[[ Records for the exercise open ]]

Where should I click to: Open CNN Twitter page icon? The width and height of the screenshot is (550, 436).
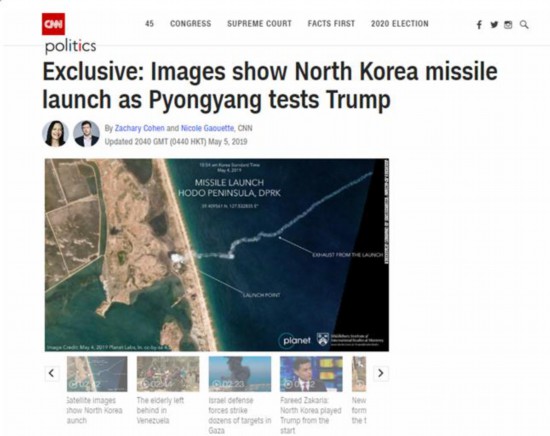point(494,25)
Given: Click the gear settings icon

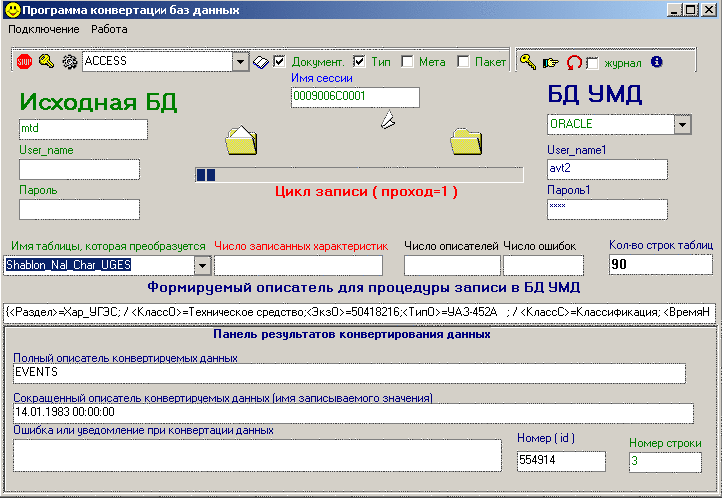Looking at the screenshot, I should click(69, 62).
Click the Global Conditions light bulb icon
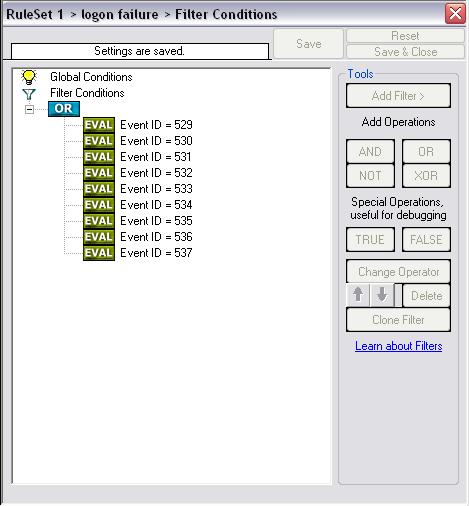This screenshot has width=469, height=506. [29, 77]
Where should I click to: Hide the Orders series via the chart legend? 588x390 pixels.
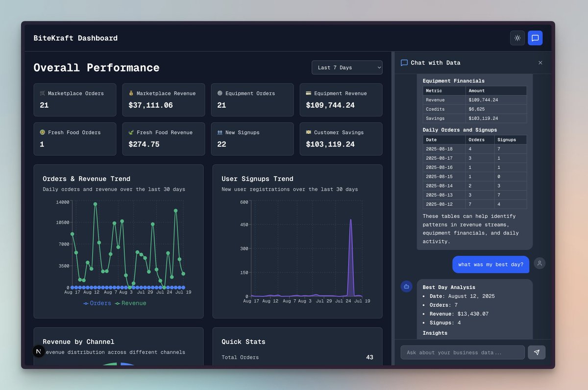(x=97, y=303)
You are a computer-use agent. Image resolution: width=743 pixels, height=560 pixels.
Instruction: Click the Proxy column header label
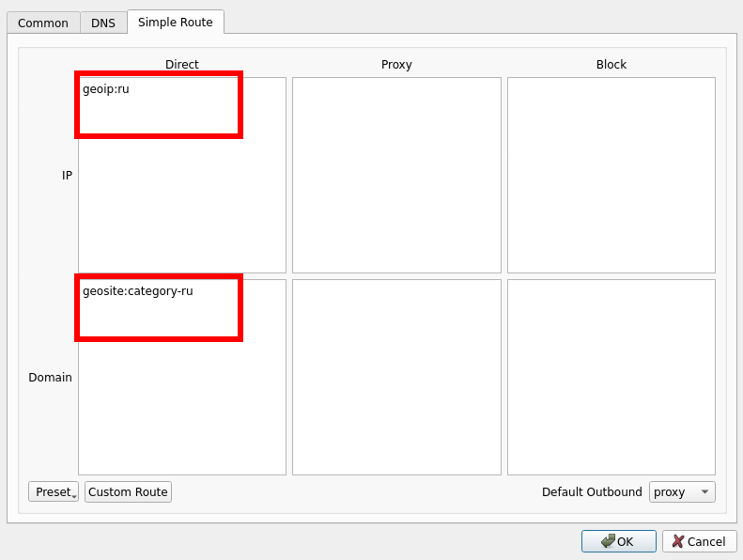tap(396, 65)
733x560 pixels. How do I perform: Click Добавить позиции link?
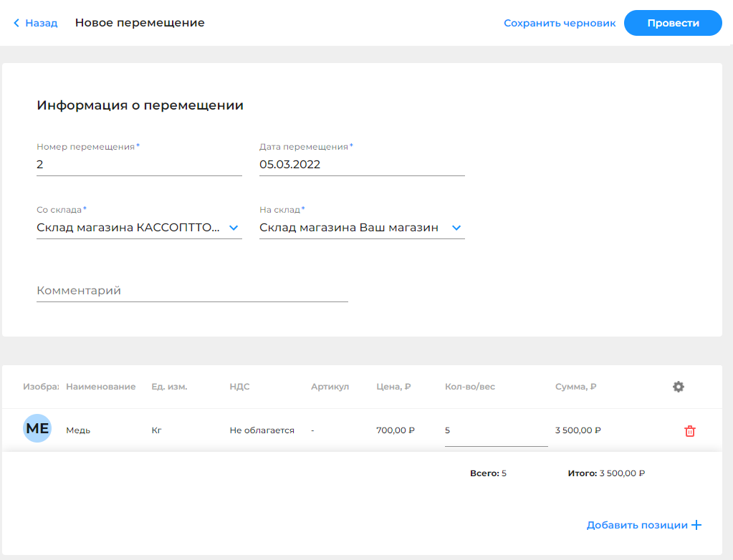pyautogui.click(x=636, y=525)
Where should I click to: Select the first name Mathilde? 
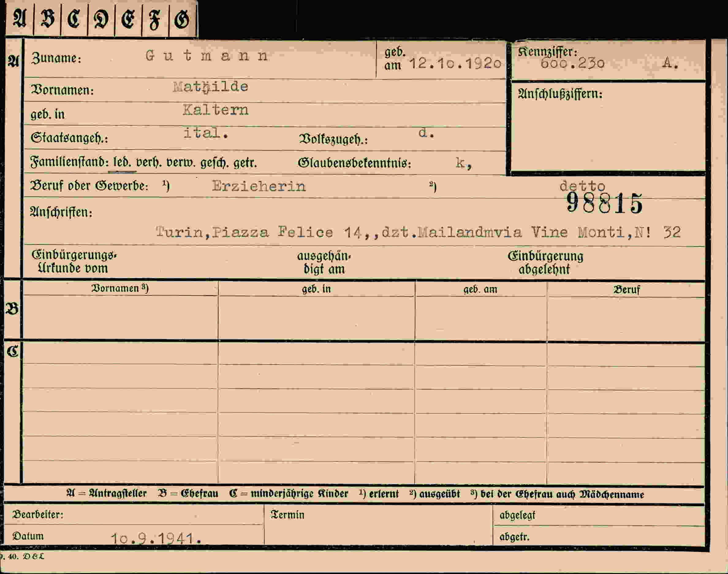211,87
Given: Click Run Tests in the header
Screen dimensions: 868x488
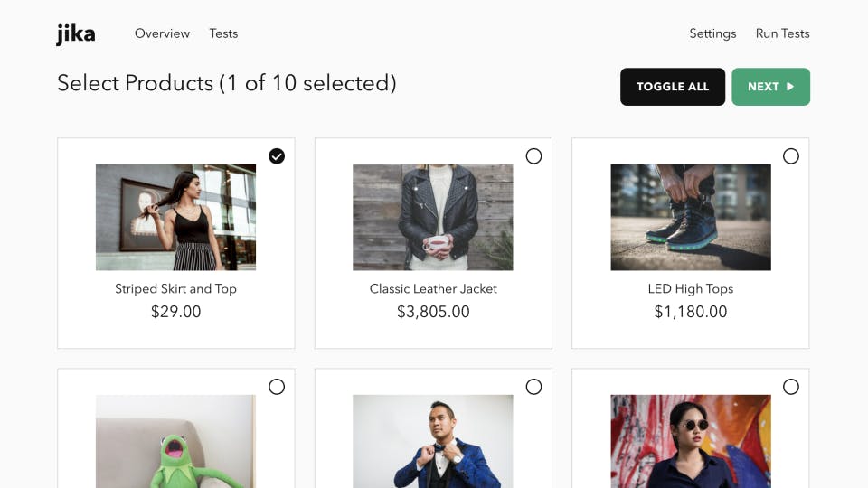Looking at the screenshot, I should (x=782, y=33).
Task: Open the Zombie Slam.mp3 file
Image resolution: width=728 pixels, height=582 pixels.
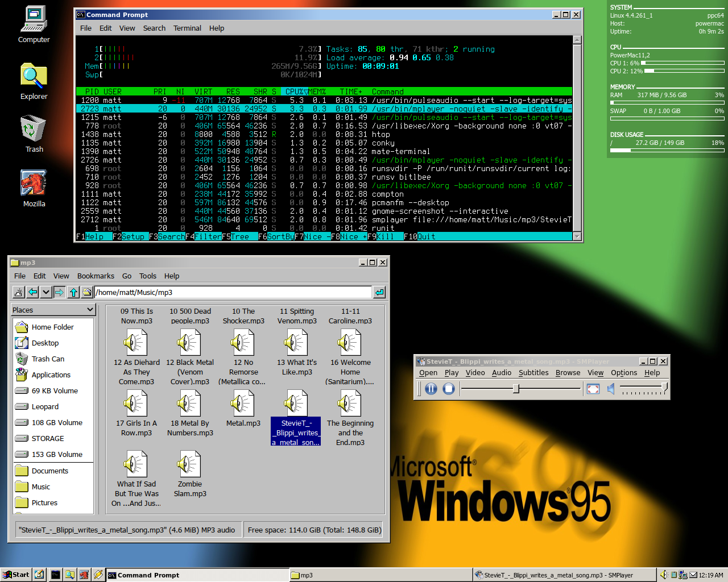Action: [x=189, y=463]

[[ Records for the exercise closed ]]
[[ Records for the exercise open ]]

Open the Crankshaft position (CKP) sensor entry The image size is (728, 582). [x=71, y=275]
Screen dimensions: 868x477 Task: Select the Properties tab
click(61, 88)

[[ Records for the exercise closed ]]

- **Assignment**
Would you set down only the lines above from the line with "Where should I click to: Open" to the line with "Task: Open the Zombie Slam.mp3 file", both included, exactly as they stand and without the pictures?

- **Response box**
Where should I click to: Open CNN Twitter page icon? The width and height of the screenshot is (550, 436).
point(494,25)
Given: Click the gear settings icon

Looking at the screenshot, I should click(69, 62).
Click the Global Conditions light bulb icon
This screenshot has width=469, height=506. [29, 77]
Where should I click to: Hide the Orders series via the chart legend? 588x390 pixels.
(x=97, y=303)
You are a computer-use agent. Image resolution: width=743 pixels, height=560 pixels.
Instruction: Click the Proxy column header label
tap(396, 65)
733x560 pixels. How do I perform: Click Добавить позиции link?
pyautogui.click(x=636, y=525)
Where should I click to: Select the first name Mathilde? 
211,87
Given: Click Run Tests in the header
Screen dimensions: 868x488
Looking at the screenshot, I should (x=782, y=33).
Task: Open the Zombie Slam.mp3 file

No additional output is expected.